The peripheral industry is awash with so many things today, coming in from Germany, it’s hard to keep up. So, instead of drip feeding them, here’s a round-up so far. Kingston have launched a new budget orientated USB flash drive under the HyperX FURY branding. With three sizes of 16GB, 32GB and 64GB. These are USB 3.0 spec’d, but at a fairly modest speed of 90MB/s read and 30MB/s write – not the fastest on the block, but should break people away from the rather appalling speeds of USB 2.0. Pricing isn’t available yet, but it shouldn’t be too bad.
Again in the Kingston park, a new color variant of the Cloud headset has been announced, in a rather spiffing white. Our very own Mr. Kane was certainly impressed with the original black version when put under review, to which I strongly suggest you go read.
SteelSeries released a new gaming mouse pad called the DeX – a low friction polymer pad with silicone base, and a 3D pattern for improved optical and laser tracking. Those poor mono-balled mice get no love any more. The edges have also been heat-sealed to prevent fraying over time. Prices are just shy of $40.
Razer will be introducing a new feature into its next wave of product updates, called Chroma, a full-spectrum wave of color to grace its peripherals. Full back-lit, multi-colored keyboards will soon be hitting retailers next year. Its top of the line BlackWidow Ultimate keyboard will really be showing it off through the use of individual key color back-lighting, with reactive activation (it can glow or change color when a key is pressed). Chroma will also get an SDK for devs to play with, even allowing peripherals to synchronize their colors (through Razer’s cloud service, of course).

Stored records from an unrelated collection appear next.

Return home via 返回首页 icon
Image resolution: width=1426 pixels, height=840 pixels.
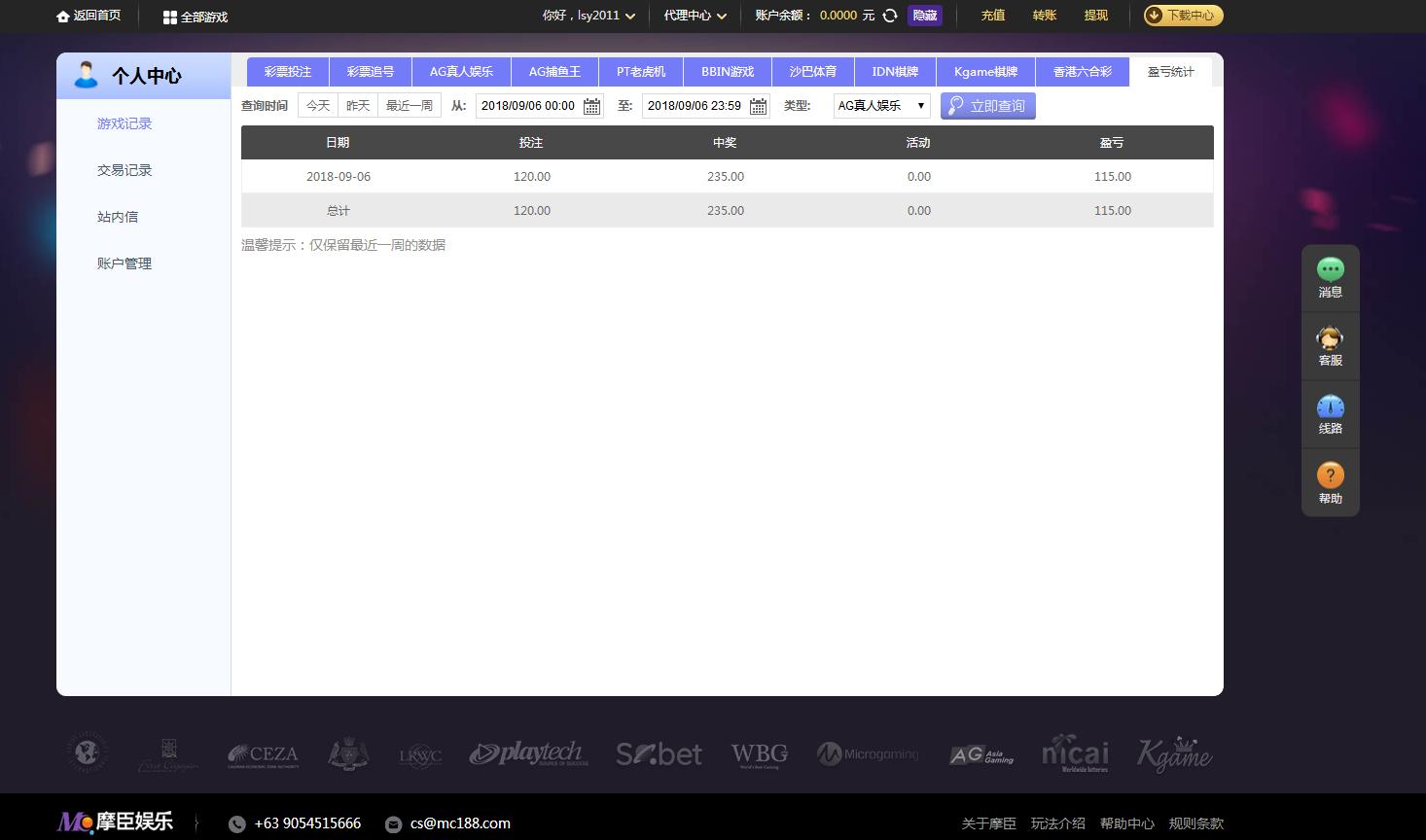(60, 16)
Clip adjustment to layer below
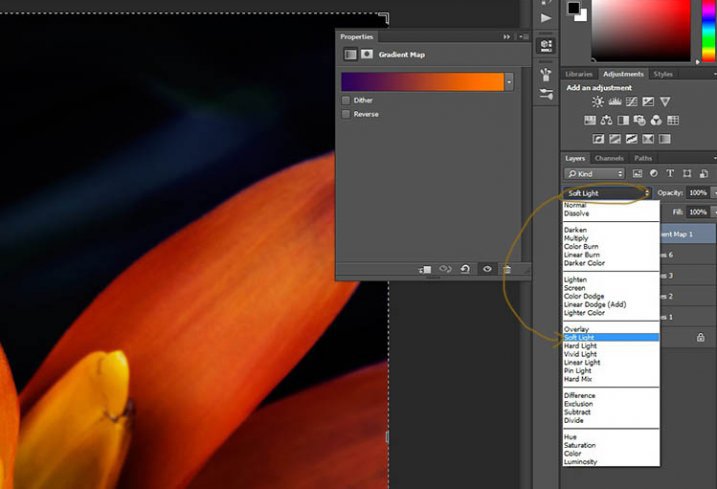The height and width of the screenshot is (489, 717). (425, 269)
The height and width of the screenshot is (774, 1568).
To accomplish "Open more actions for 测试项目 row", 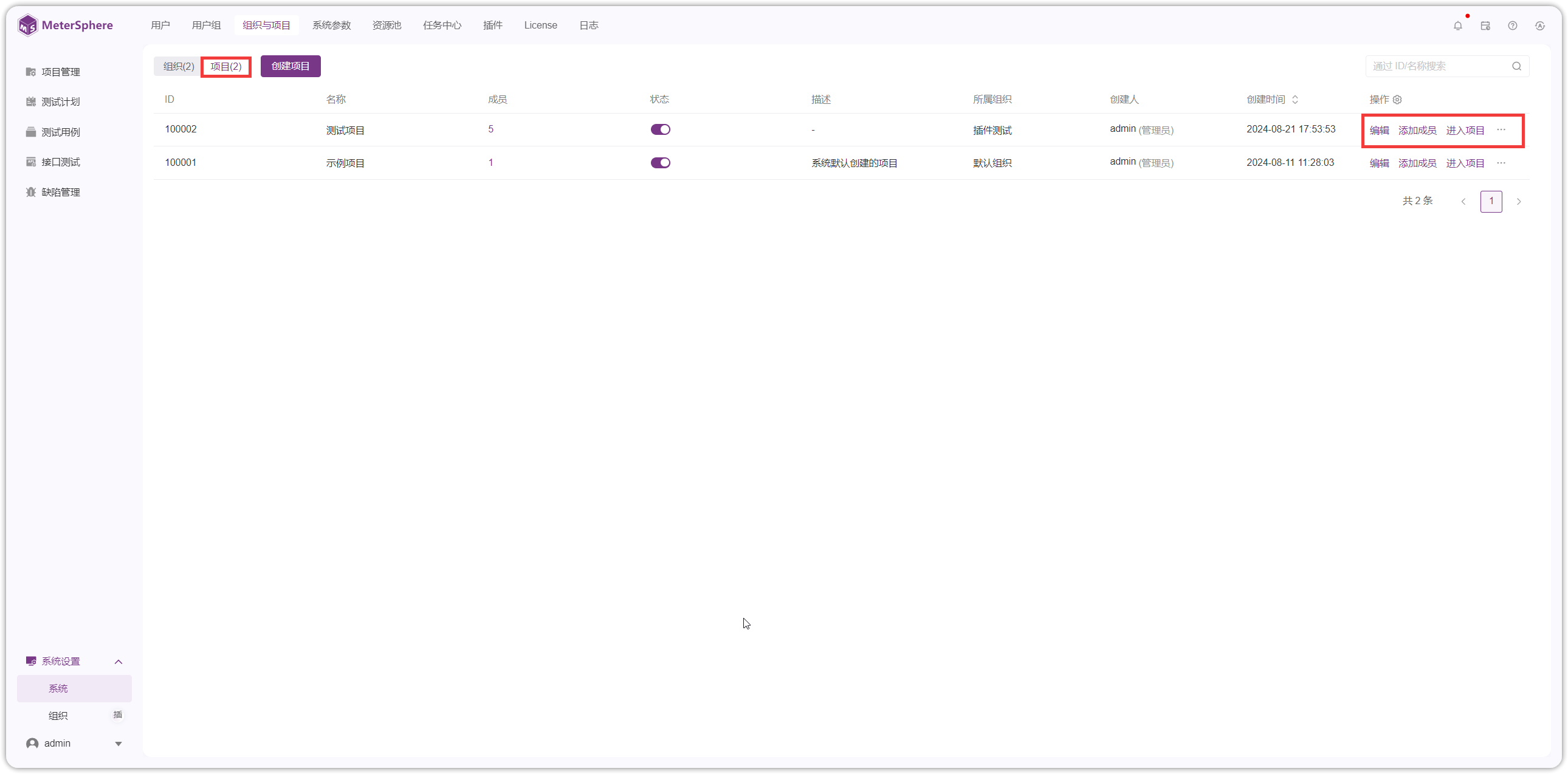I will click(x=1501, y=129).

In non-related peripheral news, OCZ is coming out with a new series of value-based SSDs, called ARC. Utilizing Toshiba’s A19nm NAND flash, and in-house Barefoot 3 M10 controller. Sporting 490MB/s sequential bandwidth and 80,000 4K random write IOPS, it’s on the upper end of SATA 6Gbps.
OCZ’s ARC SSDs will also come with a 3-year warranty, rated at 20GB per day worth of writes. Sizes available will be 120GB, 240GB, and 480GB capacities, with a sub-7mm form-factor, for low profile devices.